Billy and Hannah had married very young. Her sister was only twenty, and a few years afterward, in fact just after Lila’s own wedding, her sister cut off the Blackwell family in general, and Lila in particular. It could not be put more simply than that.
Hannah was scathing about their poor father, who worked for a big bank. She flatly accused Lila, who was (Hannah said) the clear favorite in the house, of conspiring with her parents to keep her small and simple and complicit. She used that word over and over again: complicity. And it was not only Lila: nearly anyone who had known Hannah growing up was similarly abandoned. The happy couple had moved above Ninety-sixth Street, well into Spanish Harlem, and Hannah taught in the public schools there while, amazingly, Billy continued his Midtown life of a financier. Lila’s pleading letters and phone calls went unreturned. She had been enraged and then sad and then optimistic and then resigned, and all of it was futile. And then Hannah had died.
Lila walked outside, where the bellbuoy continued to be silent. This little trip to the Cottage, Lila thought, had been a total catastrophe. She had learned nothing about the Sheila situation, she had infuriated James, and she had abandoned her guests. Her mother would be appalled on every count.
“I thought I heard a ghost this afternoon,” Billy said as the Cottage screen door slammed behind him. “And its voice was very much like John Wilkie’s.”
“Oh—yes,” Lila said, laughing. “John is here with us. It was very last-minute—I hope it’s not awkward.”
“Not at all,” Billy said. He was lying, she knew—but still, they could invite whomever they pleased. “Jim’s taken a job with Keene Wilkie,” Lila said. “Really?” he said.

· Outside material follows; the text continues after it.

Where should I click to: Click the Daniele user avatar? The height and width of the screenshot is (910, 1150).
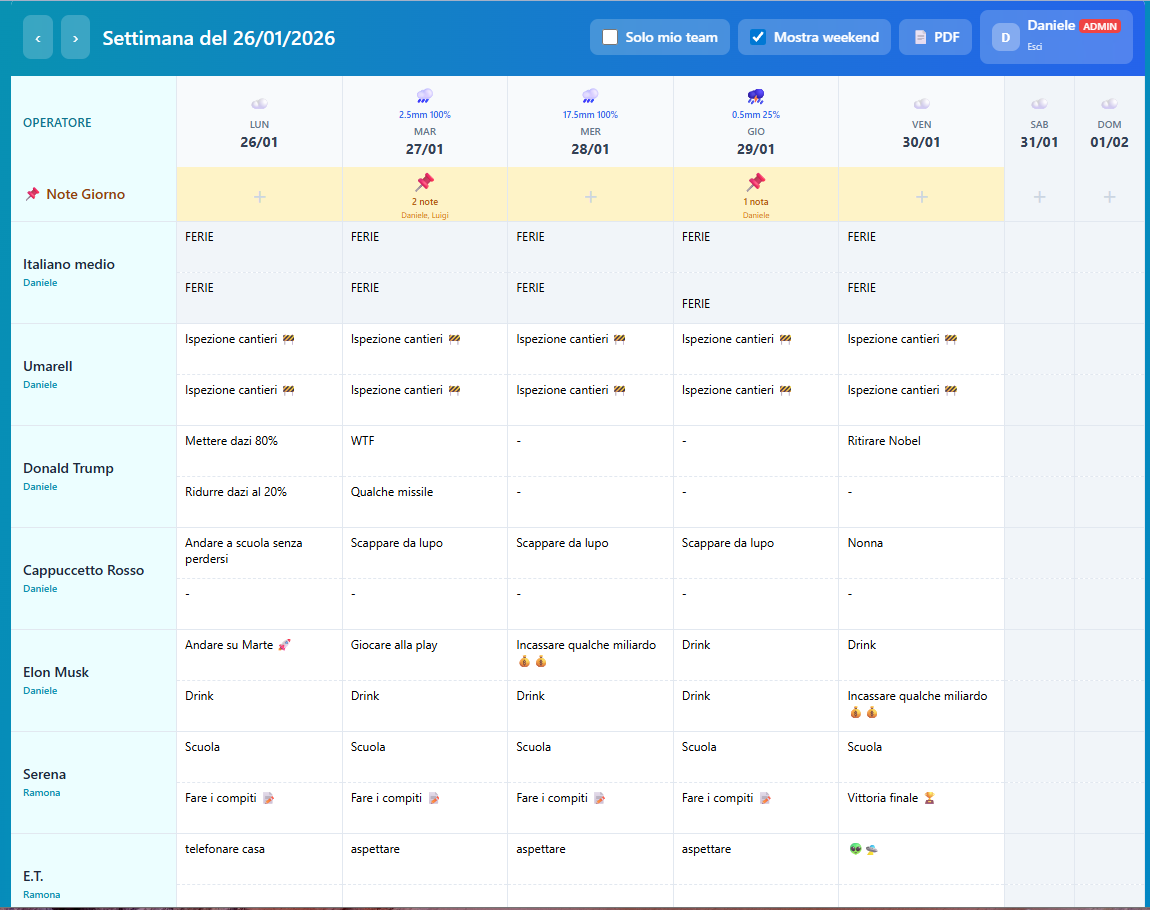pos(1005,37)
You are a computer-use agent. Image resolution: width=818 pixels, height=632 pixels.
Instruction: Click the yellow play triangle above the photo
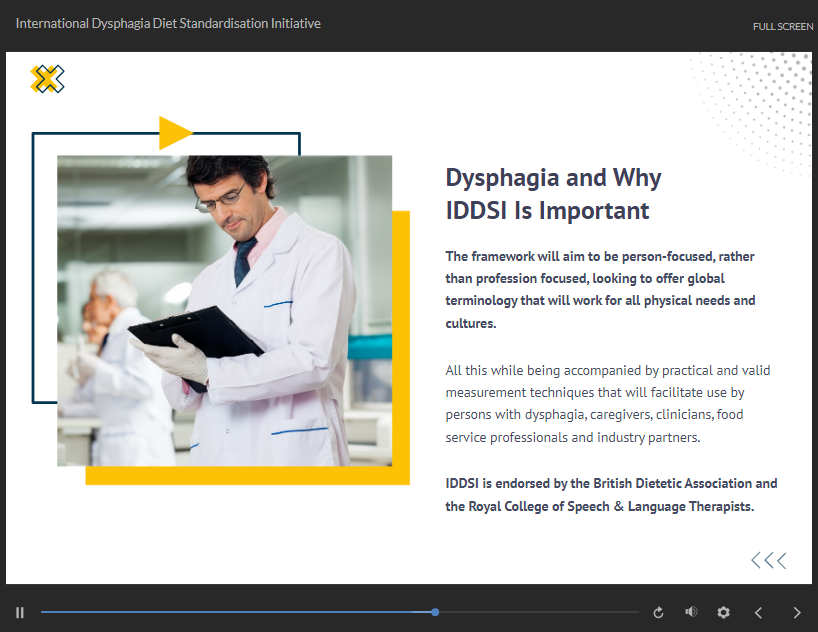click(x=174, y=133)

This was not yet public information, and Billy seemed genuinely surprised.
“Here or there?” Billy said. He meant New York or Washington.
“Here,” Lila said. “The girls will be so pleased.”
“Do young boys fall in love?” Lila said, perhaps too suddenly. Billy laughed.
“Don’t laugh,” Lila said. “Not really,” Billy said. “But what if they do?” Lila said.
“Then they do so from a distance,” he said, “and wholly without effect.”